→ **Exercise brief**: From the line containing "Click the double-underlined" to the very last line of the data below, transcribe everything exactly and nothing more.

→ **Data shown**:
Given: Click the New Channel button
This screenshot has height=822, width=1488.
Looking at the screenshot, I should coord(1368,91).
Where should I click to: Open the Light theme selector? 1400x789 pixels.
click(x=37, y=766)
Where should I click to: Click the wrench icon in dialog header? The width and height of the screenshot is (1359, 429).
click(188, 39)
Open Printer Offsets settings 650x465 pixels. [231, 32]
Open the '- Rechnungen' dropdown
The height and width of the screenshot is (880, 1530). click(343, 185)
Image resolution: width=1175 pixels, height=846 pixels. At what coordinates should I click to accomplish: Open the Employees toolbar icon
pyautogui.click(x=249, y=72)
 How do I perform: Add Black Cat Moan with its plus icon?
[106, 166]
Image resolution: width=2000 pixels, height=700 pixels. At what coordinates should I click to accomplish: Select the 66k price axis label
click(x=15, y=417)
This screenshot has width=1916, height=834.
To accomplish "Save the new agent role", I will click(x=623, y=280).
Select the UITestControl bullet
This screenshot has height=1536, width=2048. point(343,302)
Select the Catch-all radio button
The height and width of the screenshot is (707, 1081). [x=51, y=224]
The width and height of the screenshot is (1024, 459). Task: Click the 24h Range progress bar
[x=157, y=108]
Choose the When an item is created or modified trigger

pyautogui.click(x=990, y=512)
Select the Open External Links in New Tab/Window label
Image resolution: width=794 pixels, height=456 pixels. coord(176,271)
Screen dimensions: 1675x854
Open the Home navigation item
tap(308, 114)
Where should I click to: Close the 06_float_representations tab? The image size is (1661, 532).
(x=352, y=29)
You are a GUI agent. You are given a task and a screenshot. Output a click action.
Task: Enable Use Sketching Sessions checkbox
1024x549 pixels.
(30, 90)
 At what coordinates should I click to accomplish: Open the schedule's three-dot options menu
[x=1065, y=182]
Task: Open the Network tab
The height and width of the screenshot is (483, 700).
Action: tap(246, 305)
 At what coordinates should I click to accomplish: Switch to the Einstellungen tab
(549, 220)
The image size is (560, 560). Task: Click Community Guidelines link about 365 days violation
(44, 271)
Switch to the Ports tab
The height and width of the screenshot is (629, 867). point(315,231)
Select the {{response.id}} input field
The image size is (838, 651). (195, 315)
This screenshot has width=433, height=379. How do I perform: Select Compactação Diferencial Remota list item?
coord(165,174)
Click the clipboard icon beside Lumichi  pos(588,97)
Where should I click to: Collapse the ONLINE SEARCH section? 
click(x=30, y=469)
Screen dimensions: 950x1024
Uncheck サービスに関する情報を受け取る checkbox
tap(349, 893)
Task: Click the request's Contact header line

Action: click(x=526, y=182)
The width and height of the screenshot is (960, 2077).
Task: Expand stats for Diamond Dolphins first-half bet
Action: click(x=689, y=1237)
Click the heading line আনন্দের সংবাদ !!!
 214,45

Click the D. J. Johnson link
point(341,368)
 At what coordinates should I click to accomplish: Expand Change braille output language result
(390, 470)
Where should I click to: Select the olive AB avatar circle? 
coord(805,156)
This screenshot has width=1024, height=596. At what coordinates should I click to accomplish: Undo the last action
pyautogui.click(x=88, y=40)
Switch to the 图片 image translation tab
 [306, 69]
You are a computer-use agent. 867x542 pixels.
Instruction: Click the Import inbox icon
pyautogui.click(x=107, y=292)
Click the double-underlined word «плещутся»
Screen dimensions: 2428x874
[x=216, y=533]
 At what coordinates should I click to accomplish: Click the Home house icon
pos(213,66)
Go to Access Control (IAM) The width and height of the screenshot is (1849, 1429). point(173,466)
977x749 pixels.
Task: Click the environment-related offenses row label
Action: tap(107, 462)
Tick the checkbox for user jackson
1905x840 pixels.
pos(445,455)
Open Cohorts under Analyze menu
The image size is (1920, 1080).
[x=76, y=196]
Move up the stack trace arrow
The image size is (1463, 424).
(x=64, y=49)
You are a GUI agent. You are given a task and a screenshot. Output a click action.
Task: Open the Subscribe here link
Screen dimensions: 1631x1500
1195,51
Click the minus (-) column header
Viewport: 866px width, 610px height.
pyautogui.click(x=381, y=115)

→ **Answer for the task**:
Click the double-underlined word «плещутся»
Screen dimensions: 2428x874
[x=216, y=533]
 At what coordinates should I click to accomplish: Click the Home house icon
pos(213,66)
Go to Access Control (IAM) The width and height of the screenshot is (1849, 1429). point(173,466)
977x749 pixels.
Task: Click the environment-related offenses row label
Action: tap(107, 462)
Tick the checkbox for user jackson
1905x840 pixels.
pos(445,455)
Open Cohorts under Analyze menu
The image size is (1920, 1080).
[x=76, y=196]
Move up the stack trace arrow
The image size is (1463, 424).
(x=64, y=49)
You are a GUI agent. You are given a task and a screenshot. Output a click action.
Task: Open the Subscribe here link
Screen dimensions: 1631x1500
1195,51
Click the minus (-) column header
Viewport: 866px width, 610px height.
pyautogui.click(x=381, y=115)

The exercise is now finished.